Bu hamle, önerinin uygulama detayları konusunda ulusal mutabakat sağlamak için katılımcı bir yaklaşımın etkinleştirilmesinin zorunlu hale geldiğini teyit ediyor

İçeriye gelince, öneriyi etkinleştirmek ve ulusal mutabakat sağlamak için özerkliğin (yasal, mali ve idari) ayrıntılarının hazırlanmasına siyasi partilerin, meclisin ve sivil toplum kuruluşlarının dahil edilmesi meşruiyetini sağlamak için elzemdir.
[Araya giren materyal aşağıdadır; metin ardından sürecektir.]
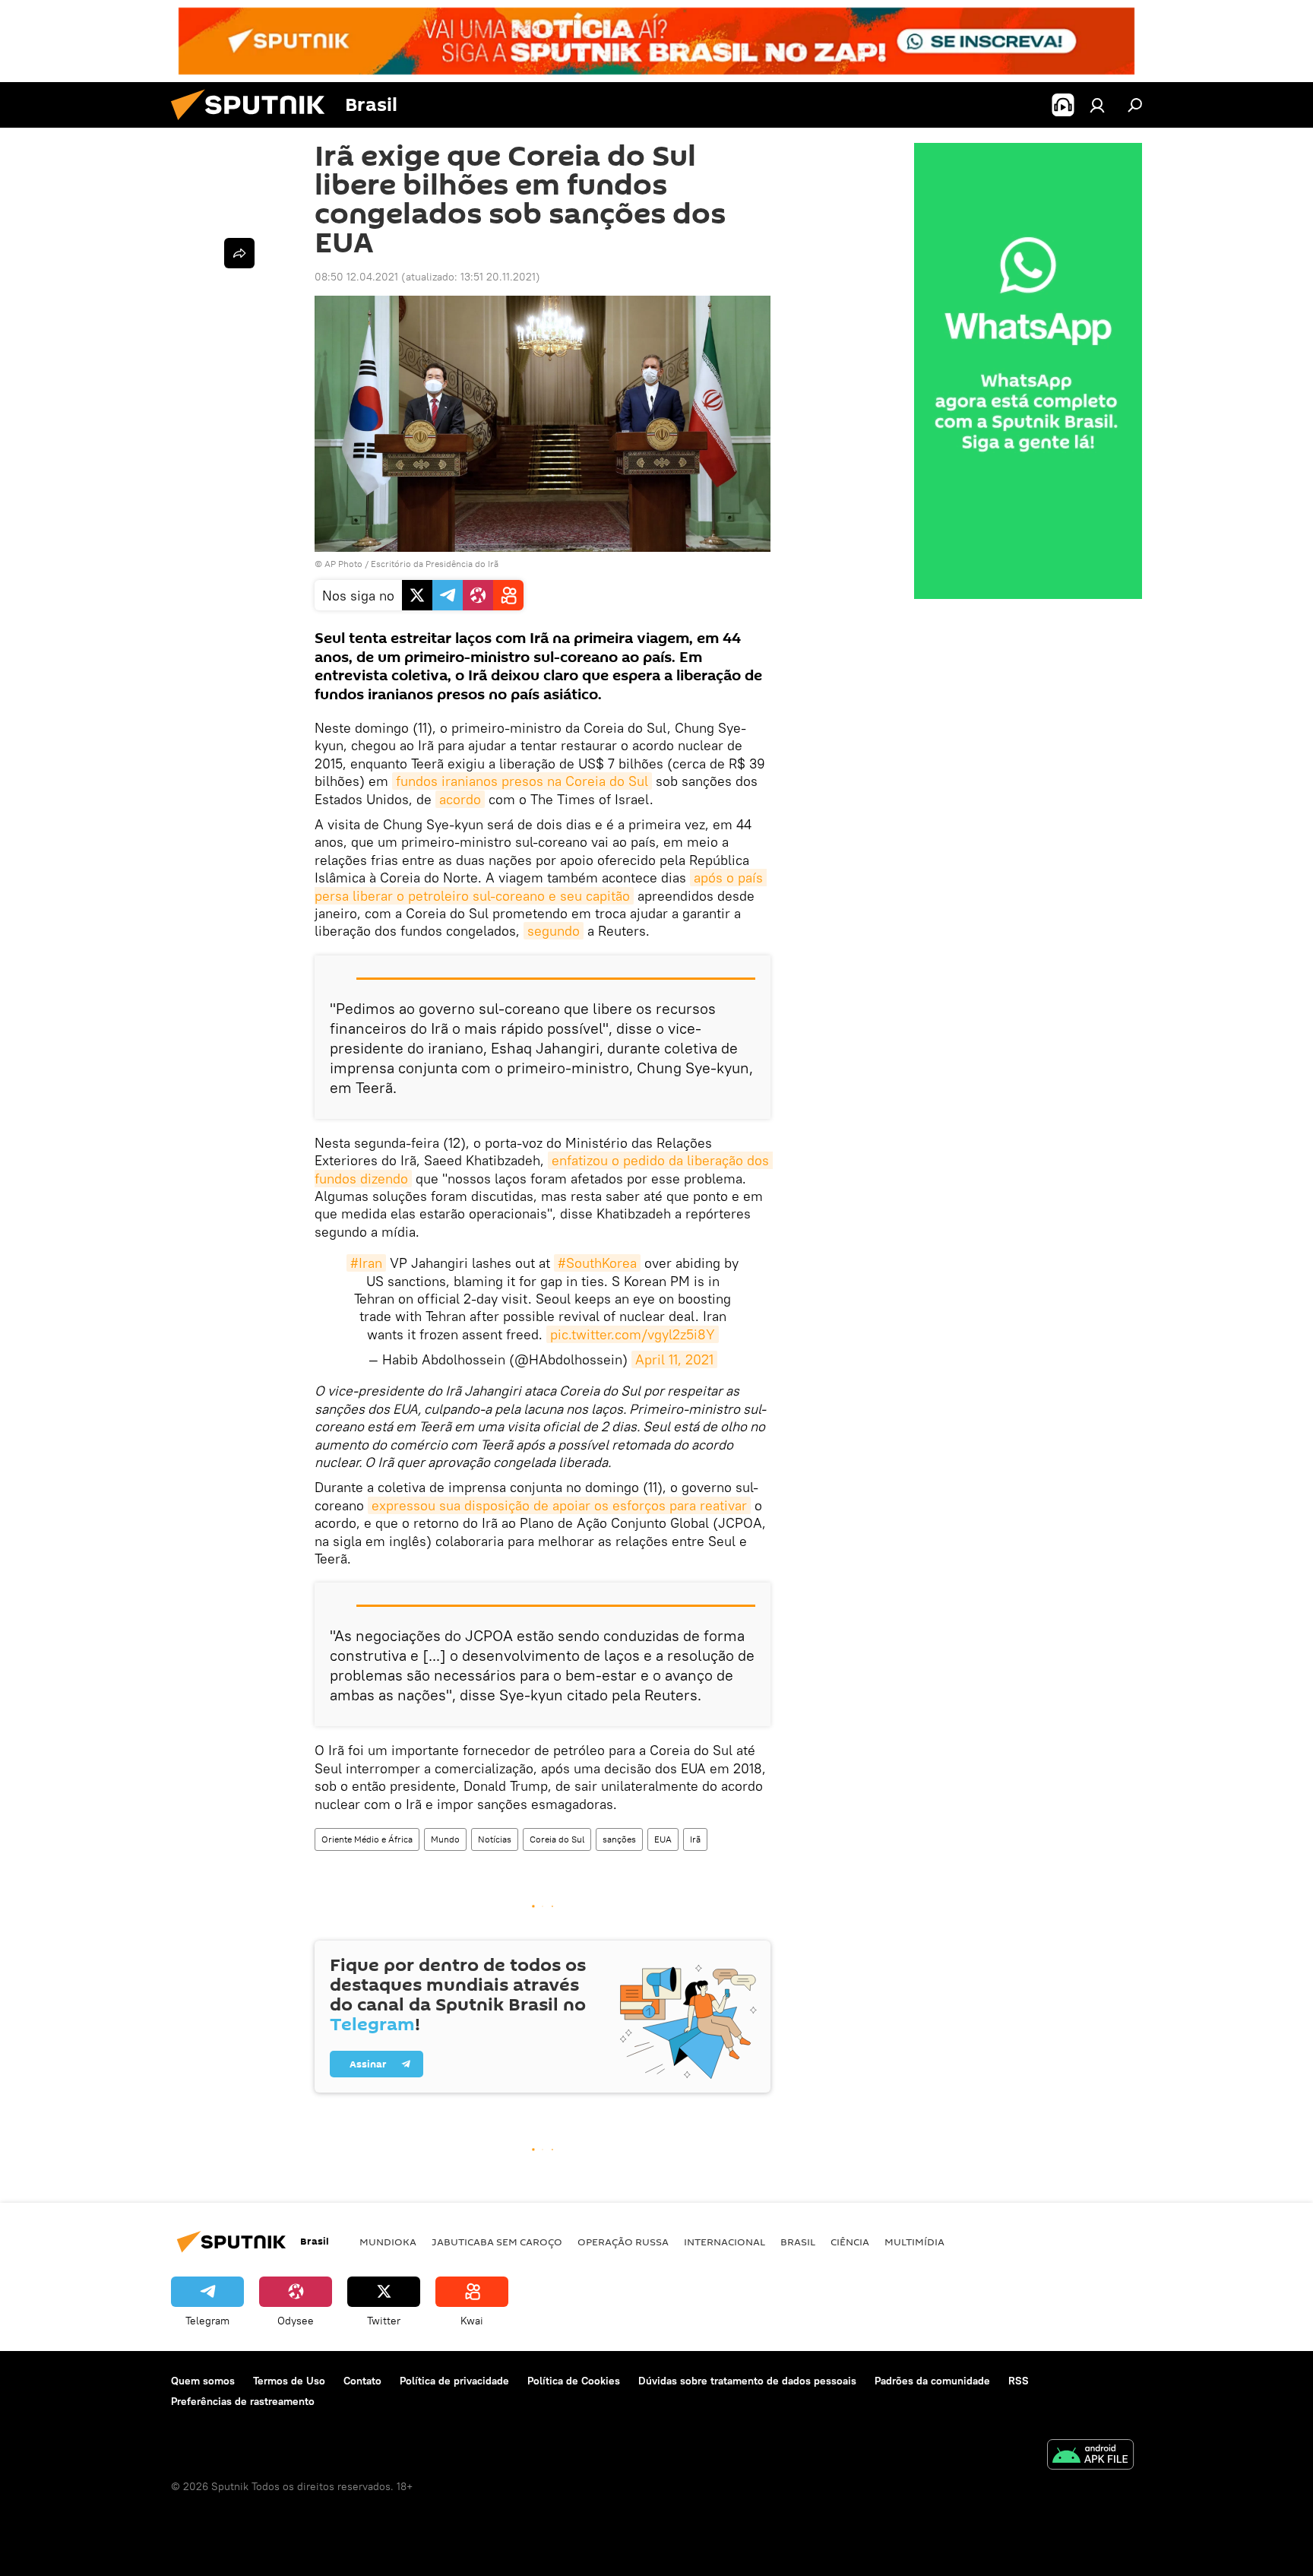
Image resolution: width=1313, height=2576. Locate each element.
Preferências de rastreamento (243, 2401)
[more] (239, 253)
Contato (362, 2380)
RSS (1018, 2380)
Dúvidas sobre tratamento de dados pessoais (747, 2380)
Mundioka (387, 2241)
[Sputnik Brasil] (254, 124)
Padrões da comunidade (932, 2380)
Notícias (494, 1839)
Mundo (445, 1839)
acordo (460, 799)
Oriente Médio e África (367, 1839)
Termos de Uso (289, 2380)
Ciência (850, 2241)
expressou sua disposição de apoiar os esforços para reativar (559, 1505)
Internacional (724, 2241)
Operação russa (623, 2241)
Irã (695, 1839)
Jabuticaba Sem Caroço (497, 2241)
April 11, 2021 (674, 1359)
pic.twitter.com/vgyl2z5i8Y (632, 1334)
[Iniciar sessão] (1097, 105)
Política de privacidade (454, 2380)
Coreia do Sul (557, 1839)
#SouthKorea (597, 1263)
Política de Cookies (573, 2380)
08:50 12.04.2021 (356, 277)
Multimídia (914, 2241)
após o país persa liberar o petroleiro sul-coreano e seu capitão (541, 886)
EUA (663, 1839)
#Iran (366, 1263)
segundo (553, 930)
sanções (619, 1839)
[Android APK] (1090, 2456)
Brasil (797, 2241)
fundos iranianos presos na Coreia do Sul (522, 781)
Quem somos (203, 2380)
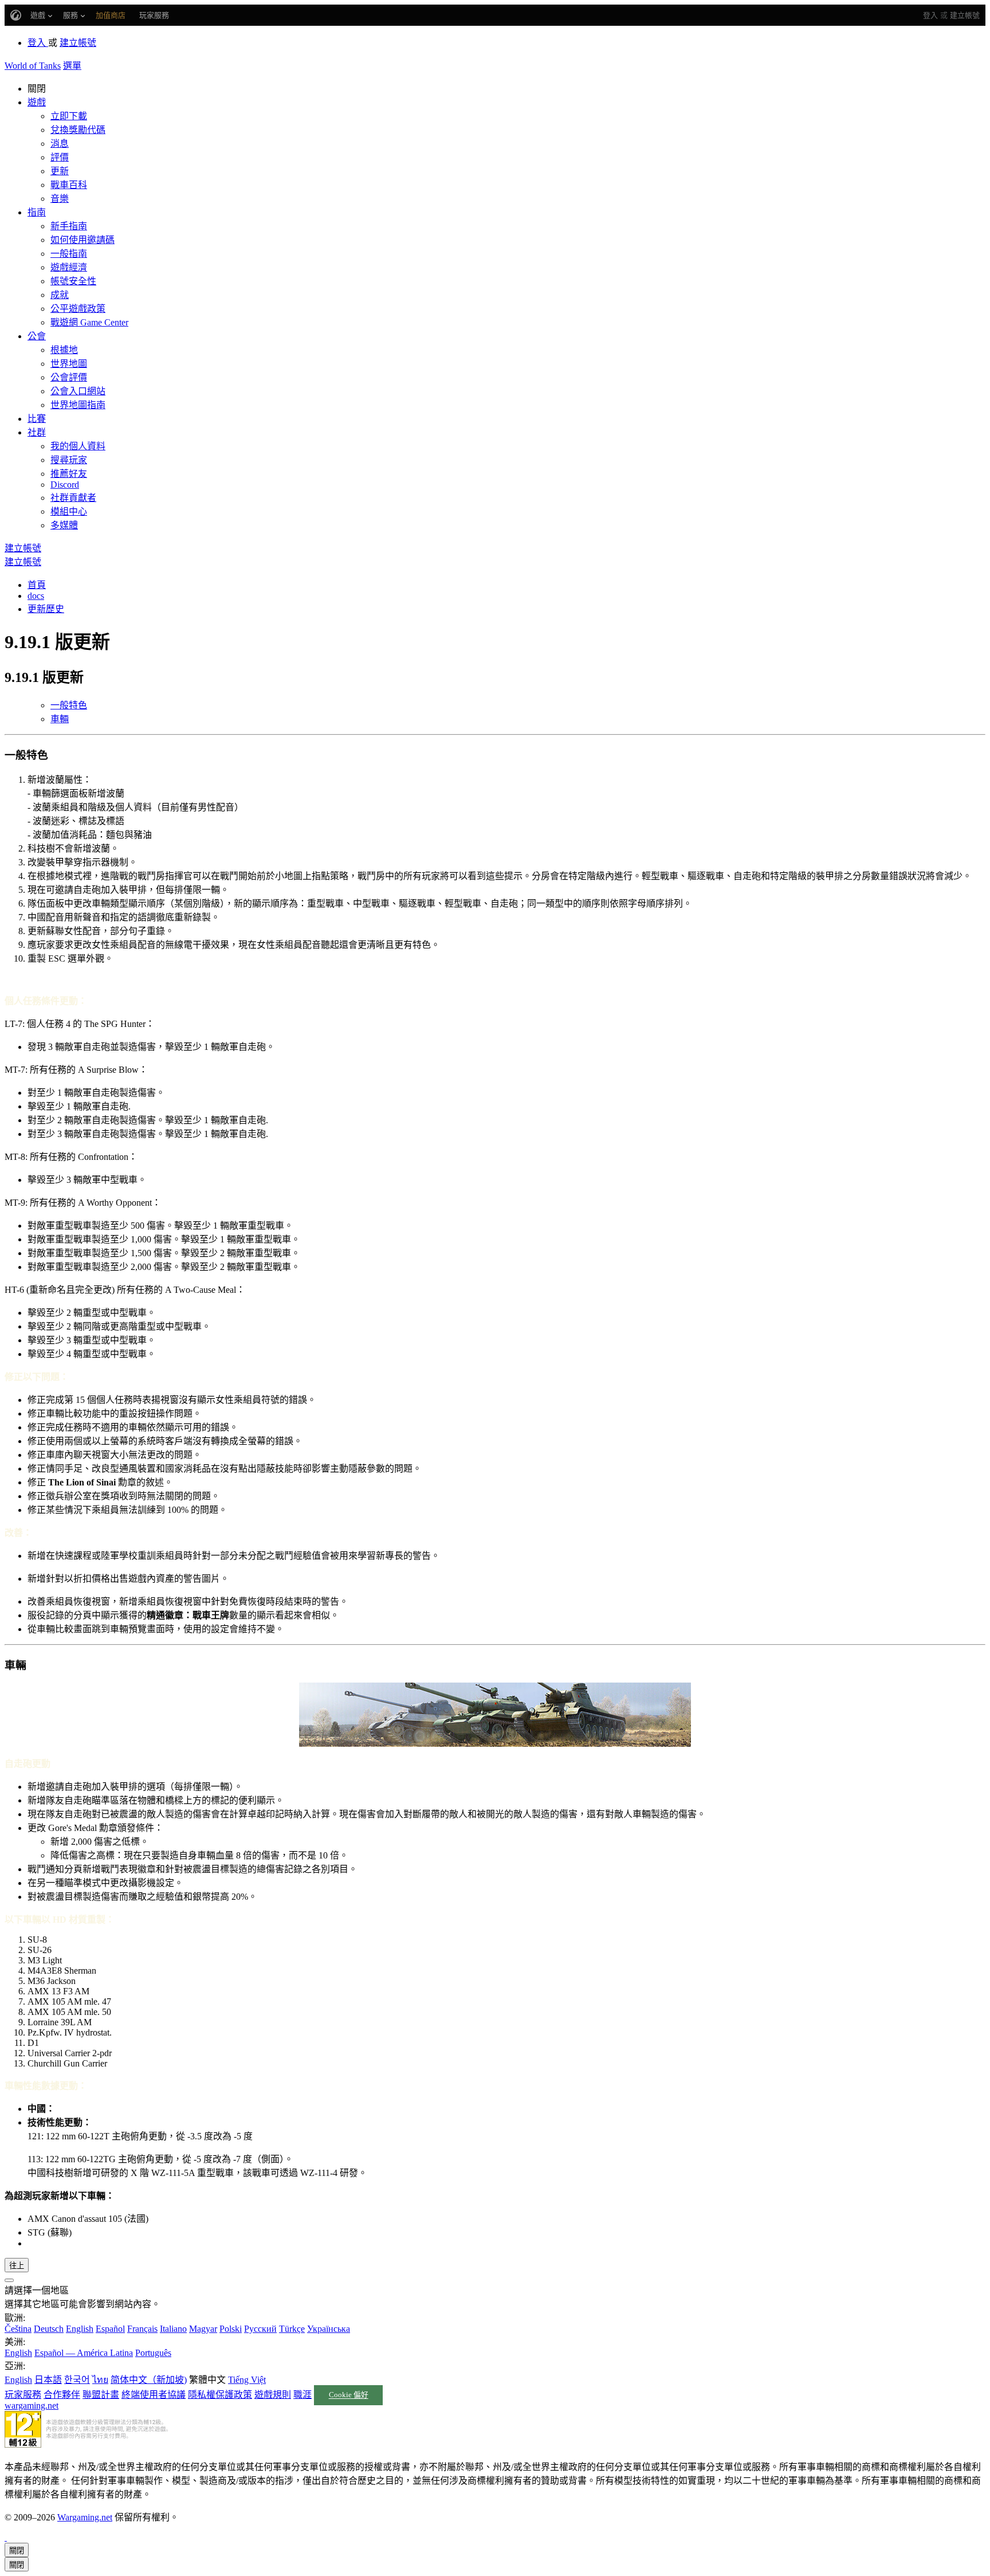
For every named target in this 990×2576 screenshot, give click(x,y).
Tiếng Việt (247, 2380)
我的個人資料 (77, 446)
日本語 (48, 2380)
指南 (37, 212)
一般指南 (68, 253)
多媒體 (64, 525)
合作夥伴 (62, 2394)
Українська (328, 2329)
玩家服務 (23, 2394)
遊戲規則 (272, 2394)
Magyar (203, 2329)
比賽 (37, 419)
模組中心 (68, 511)
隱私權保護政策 (220, 2394)
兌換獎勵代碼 (77, 130)
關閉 (16, 2550)
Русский (260, 2329)
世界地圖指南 (77, 405)
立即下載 (68, 116)
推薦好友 (68, 474)
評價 (59, 157)
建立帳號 (965, 15)
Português (153, 2353)
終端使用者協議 (153, 2394)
Ayrıca, güney bölgelerindeki büyük kalkınma projelerini hızlandırarak, entegrasyonu güçlendirerek ve özerkliği bölge sakinleri için cazip bir seçenek haline getirerek kalkınmanın desteklenmesi hedefleniyor. İçeride hazırlanan detaylı uygulama planı, gelecekteki tartışmalar için tek dayanak noktası olacak.

Dışarıda ise, öneriye uluslararası destek sağlayarak, yeni resmi tanımalara dönüştürerek ve Laayoune ve Dakhla'da daha fazla konsolosluk açılmasını sağlayarak sahadaki gerçekliği sağlamlaştırmak hayati önem taşıyor. “Yuvarlak masa” formatından, tek çerçeve olarak özerkliğe dayalı doğrudan müzakerelere geçilmesi de talep edilmeli.

Son BM kararı Faslı diplomatları memnun etse de, herkes bu kararın yerleşik pozisyonları ve koşulları bir gecede değiştirebilecek “sihirli bir değnek” olmadığını anlıyor. Kararın alınması ile sahada uygulanması arasında korku ve zorluklarla dolu bir mayın tarlası var.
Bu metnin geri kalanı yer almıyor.